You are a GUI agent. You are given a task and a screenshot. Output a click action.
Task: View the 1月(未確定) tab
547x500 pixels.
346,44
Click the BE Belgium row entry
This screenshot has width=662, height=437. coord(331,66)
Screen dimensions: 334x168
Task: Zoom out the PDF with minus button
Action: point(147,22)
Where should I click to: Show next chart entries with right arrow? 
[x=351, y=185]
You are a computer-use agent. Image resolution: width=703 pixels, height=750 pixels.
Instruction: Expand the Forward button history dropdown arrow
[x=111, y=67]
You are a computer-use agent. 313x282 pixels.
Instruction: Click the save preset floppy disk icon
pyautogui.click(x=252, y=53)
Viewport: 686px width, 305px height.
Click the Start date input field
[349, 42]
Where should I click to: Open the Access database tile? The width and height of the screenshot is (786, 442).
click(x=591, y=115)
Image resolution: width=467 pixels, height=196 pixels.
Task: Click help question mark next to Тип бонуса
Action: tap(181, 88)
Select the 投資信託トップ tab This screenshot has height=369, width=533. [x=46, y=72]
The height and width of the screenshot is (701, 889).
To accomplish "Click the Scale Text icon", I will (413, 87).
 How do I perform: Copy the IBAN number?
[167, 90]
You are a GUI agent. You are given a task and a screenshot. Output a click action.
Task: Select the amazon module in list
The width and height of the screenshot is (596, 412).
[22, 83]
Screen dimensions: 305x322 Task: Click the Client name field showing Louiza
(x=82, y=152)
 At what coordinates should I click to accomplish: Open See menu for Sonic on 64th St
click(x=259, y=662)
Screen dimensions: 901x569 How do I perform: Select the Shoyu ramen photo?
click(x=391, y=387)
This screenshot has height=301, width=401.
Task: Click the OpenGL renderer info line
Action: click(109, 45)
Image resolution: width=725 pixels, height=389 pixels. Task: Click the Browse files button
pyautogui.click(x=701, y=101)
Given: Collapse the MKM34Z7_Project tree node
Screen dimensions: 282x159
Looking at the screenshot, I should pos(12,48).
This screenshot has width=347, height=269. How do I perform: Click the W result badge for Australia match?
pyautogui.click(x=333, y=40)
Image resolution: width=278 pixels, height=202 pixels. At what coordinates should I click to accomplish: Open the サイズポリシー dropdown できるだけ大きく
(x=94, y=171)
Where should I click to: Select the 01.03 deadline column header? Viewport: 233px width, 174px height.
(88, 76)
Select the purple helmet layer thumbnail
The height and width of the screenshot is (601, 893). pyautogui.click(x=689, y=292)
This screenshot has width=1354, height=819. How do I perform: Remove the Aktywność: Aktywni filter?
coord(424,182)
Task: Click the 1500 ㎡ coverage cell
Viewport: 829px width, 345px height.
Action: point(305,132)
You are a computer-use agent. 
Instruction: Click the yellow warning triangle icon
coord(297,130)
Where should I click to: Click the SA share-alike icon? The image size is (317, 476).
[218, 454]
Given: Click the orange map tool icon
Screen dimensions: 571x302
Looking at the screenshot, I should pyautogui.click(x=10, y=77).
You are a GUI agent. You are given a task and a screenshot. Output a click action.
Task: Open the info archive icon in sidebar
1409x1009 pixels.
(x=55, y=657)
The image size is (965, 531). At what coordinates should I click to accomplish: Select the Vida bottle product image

# # #

• **EXERCISE DIRECTIONS**:
Go over the listing above and copy out each line that includes "computer".

• **RESULT**:
You are a computer-use agent. Image resolution: width=703 pixels, height=750 pixels.
You are a computer-use agent. 313x282 pixels.
You are a computer-use agent. 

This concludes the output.